By William Markiewicz


Evolution is a non-linear process. The 'archaic' body structures or functions are potentially open to other uses. Therefore we can see unexpected links between things and happenings that apparently have nothing in common. We really don't know the deep meaning of those links; we don't even know if the analogical effects stem from some homologous causes. This is a twilight zone topic situated between science and philosophy. We often step into those topics through surrealism which has existed always and everywhere at the edge of humor, sarcasm and mystery. Perhaps it's not as gratuitous an exercise as it seems to be at first glance. This antechamber to 'singularity' teaches us something about ourselves as well as enriching our perception of the universe.

Nature offers a dadaistic parade. Fauna and flora make us think constantly of some playful Creator, because not everything we see has a utilitarian/conditional justification. Maybe nature after all is libertarian! So for fun we may pick and unite in a 'singularity bouquet', organs and functions from totally unrelated fields even though the surrealistic approach is more suitable for poets and artists than for an essayist. From our human showcase, I'd like to present the analogy between two elements with only one thing in common: they are an expression of freedom because we don't know what shapes them. We use the term 'free choice' through ignorance of the deep causes wherever they occur, whether in mind (Sophie's choice) or in nature.

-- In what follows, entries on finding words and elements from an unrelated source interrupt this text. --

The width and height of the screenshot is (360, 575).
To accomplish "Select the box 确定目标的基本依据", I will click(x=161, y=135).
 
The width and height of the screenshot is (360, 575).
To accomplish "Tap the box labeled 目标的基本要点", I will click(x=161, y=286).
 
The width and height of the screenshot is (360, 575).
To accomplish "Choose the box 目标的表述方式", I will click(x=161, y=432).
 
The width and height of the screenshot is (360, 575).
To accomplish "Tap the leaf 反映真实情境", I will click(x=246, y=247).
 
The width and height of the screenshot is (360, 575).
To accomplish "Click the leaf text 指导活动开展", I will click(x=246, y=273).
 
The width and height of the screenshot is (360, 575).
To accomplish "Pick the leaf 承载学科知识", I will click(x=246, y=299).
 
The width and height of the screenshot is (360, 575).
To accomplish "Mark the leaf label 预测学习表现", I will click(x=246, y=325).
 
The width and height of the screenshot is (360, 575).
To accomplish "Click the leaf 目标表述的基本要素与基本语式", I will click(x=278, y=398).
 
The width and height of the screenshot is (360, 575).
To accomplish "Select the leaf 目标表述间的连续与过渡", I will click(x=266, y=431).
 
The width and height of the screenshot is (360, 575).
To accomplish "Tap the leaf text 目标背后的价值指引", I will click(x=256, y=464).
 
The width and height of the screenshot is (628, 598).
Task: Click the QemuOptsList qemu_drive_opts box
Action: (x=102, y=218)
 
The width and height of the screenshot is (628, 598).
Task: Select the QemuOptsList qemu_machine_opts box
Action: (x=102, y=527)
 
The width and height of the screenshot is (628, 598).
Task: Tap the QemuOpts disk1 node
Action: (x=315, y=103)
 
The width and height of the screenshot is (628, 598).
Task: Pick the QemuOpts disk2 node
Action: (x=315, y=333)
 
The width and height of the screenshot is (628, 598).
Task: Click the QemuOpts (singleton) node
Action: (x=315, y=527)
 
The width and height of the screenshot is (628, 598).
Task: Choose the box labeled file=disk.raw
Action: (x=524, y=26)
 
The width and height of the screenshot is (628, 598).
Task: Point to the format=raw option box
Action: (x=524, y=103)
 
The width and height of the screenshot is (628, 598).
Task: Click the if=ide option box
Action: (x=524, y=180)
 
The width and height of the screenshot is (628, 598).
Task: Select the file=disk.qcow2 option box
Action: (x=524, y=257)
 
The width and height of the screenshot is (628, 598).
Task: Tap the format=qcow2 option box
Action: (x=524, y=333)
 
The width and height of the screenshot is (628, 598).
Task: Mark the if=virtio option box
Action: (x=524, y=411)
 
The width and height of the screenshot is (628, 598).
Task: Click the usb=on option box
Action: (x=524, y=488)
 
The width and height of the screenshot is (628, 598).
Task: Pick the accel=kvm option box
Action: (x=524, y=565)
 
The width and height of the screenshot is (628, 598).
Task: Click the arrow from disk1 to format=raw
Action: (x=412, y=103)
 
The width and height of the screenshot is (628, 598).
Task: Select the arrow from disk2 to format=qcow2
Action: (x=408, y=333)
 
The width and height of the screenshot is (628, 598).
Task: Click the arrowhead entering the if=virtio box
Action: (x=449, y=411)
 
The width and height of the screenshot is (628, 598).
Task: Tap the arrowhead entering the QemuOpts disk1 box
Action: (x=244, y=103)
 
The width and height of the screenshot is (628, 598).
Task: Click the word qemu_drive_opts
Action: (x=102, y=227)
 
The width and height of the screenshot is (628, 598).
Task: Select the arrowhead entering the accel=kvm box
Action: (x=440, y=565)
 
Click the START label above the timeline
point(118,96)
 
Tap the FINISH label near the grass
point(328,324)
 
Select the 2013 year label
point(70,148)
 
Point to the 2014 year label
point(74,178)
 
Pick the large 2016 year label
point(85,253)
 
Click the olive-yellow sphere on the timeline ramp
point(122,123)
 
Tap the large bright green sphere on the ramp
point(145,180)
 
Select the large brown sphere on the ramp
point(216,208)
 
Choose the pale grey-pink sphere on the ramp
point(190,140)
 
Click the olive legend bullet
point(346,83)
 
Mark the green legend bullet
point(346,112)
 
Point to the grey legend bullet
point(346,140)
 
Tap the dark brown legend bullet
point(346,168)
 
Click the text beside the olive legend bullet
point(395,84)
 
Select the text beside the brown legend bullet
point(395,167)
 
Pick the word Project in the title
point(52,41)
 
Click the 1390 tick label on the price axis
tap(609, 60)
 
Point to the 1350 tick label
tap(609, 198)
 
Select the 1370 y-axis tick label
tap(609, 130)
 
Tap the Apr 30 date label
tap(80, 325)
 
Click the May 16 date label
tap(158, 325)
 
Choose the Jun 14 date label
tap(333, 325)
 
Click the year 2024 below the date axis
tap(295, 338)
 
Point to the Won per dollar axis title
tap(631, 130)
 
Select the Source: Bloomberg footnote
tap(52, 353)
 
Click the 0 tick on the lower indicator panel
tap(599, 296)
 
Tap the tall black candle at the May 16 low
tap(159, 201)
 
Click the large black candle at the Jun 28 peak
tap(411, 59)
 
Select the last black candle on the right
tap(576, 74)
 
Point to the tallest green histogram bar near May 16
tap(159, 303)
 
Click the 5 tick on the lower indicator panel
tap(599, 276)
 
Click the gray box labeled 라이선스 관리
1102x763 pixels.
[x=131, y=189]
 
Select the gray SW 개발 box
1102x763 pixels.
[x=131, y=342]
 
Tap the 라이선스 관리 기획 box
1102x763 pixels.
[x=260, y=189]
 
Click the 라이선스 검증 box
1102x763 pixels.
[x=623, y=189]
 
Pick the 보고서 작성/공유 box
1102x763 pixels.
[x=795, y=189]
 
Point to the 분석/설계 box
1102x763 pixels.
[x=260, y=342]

Let's take the human ear for example. It's well known that ears are the only organs of our body which are peripheral, growing freely without any inhibiting factors. Anatomically the ears are totally exposed to space, they are composed of relatively simple layers, and too light to be seriously affected by gravity. Contrary to animal ears they are not controlled by motor muscles. So, they express directly only themselves, and indirectly their owner and his genetic psychosomatic luggage. A "reader of ears" could read as much about the individual as for instance a graphologist.

Our brain has as much in common with the ears as, for instance, those head and body combinations on jars made by humorous (?) surrealistic pre-Colombian artists. Still, it joins the ears as a unique expression of individuality. Of course we control our brain and it controls us through education, experience, conditioning. But one of it's functions remains out of our control: dreaming. Andre Maurois wrote that our subconscious is too far away from us to be really 'us.' For him, what we think and feel is much more important than some deeply embedded obscure potential forces which may never show up in our lives. Indeed, too much objectivity applied to ourselves may be counterproductive as, after all, we're subjects not objects. Often our dreams don't express our interests nor intentions, don't even make sense to us. The children's joke: "dreams are our movie" is closer to the truth than calling them a force that betrays and shapes our lives.

If the subconscious should be partially dethroned at the expense of consciousness, nevertheless it should share the throne with consciousness. The subconscious gives us hints about ourselves. For instance it may bring answers to the question: 'why do I love this and hate that?' We may not know why but our subconscious knows. So, I believe, the subconscious serves as a tool of relationship between us and us, and not between us and the rest of the universe. The latter is the job mainly for our conscious mind.

Those two special flowers of freedom, geographically neighboring each other and still ignoring each other, are here gathered into a bouquet for your eventual pleasure. If you find this topic funny, then I didn't write for nothing.